La violence et l’insécurité croissantes menacent la prise en charge et la protection d’environ 2,3 millions d’enfants en besoin d’assistance en 2020 dans la région du Sahel central (Burkina Faso, Mali et Niger), contre environ 1,2 million d’enfants en 2019, a annoncé un communiqué publié le 26 mai 2020 par le bureau de l’UNICEF au Mali.
Une situation aggravée par le fait que le Burkina Faso, le Mali et le Niger sont parmi «les pays les plus touchés par la COVID-19 en Afrique». Ainsi, a déploré l’UNICEF, «alors que la pandémie se propage dans toute la région, la violence contre les enfants continue d’augmenter». Au Mali, a indique l’organisation onusienne, plus d’un million d’enfants seront confrontés à des problèmes de protection cette année, soit deux fois plus que l’année dernière.
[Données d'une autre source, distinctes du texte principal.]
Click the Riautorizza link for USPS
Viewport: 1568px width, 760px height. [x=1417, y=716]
«La pandémie de la COVID-19 amplifie les risques en termes de droits et de sécurité pour des millions d’enfants déjà pris au piège d’une ou de plusieurs crises humanitaires dans la région du Sahel central», a déclaré Marie-Pierre Poirier, Directrice régionale de l’UNICEF pour l’Afrique de l’ouest et du centre, citée dans le communiqué. «Dans un contexte de forte insécurité, les enfants ont été victimes d’abus et de violence, d’exploitation sexuelle ou économique, de trafics… et beaucoup ont été séparés de force de leurs familles ou recrutés dans des groupes armés», a-t-elle dénoncé.
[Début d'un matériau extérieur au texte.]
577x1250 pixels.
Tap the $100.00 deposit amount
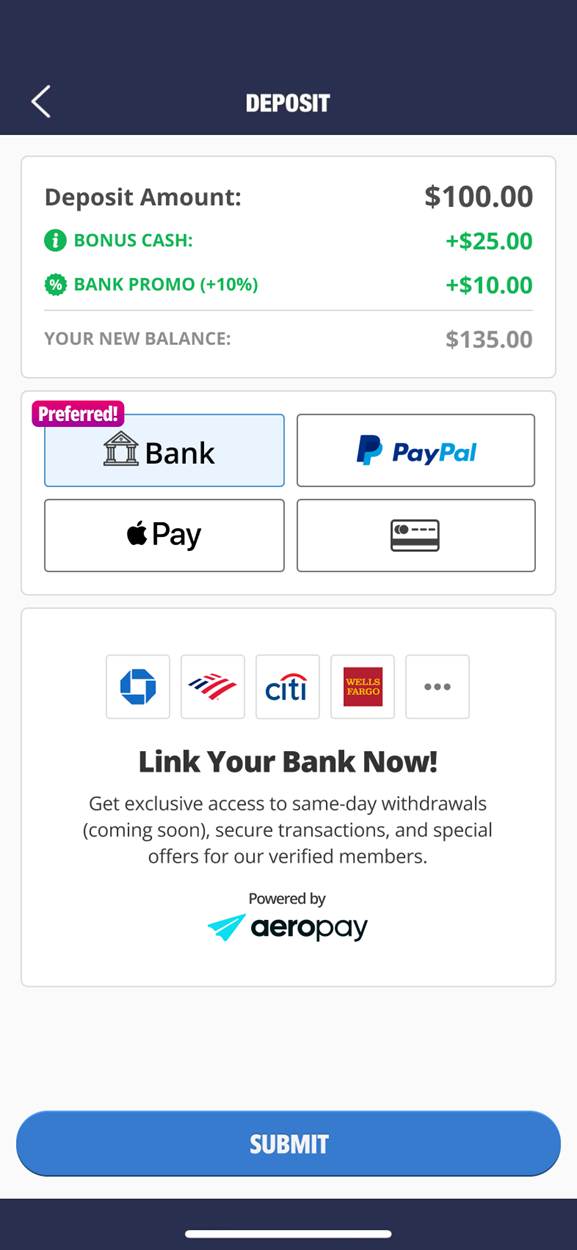(x=479, y=196)
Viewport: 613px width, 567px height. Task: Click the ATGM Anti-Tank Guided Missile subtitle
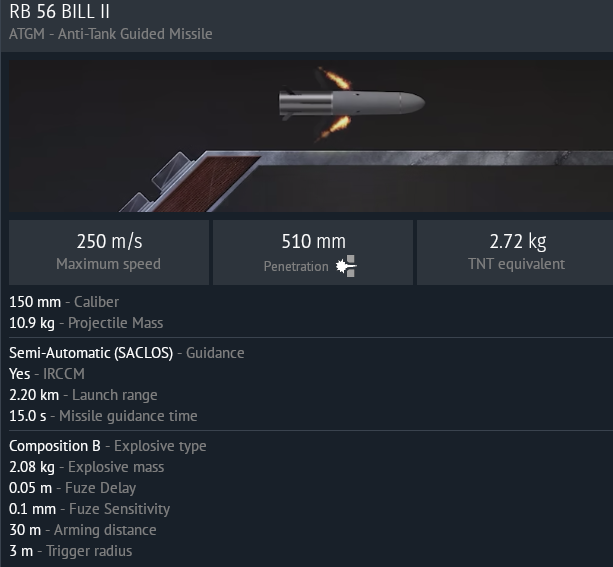point(111,34)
La COVID-19 aggrave encore «la situation déjà critique» des enfants du Sahel central, particulièrement des filles, des enfants déplacés et de ceux qui vivent dans la rue. Les écoles ont été fermées dans les trois pays pour limiter la propagation du coronavirus. Une décision politique qui a rendu difficile l’accès à l’Education pour environ 12 millions d’enfants temporairement non scolarisés. Avant la COVID-19, a souligné l’UNICEF, plus de 8 millions d’enfants de 6 à 14 ans n’étaient déjà pas scolarisés dans la région. «Lorsque les enfants ne sont pas scolarisés, ils sont plus exposés au recrutement par des groupes armés, à la violence sexuelle et sexiste, au travail des enfants et à d’autres formes d’exploitation et d’abus», a alerté le communiqué.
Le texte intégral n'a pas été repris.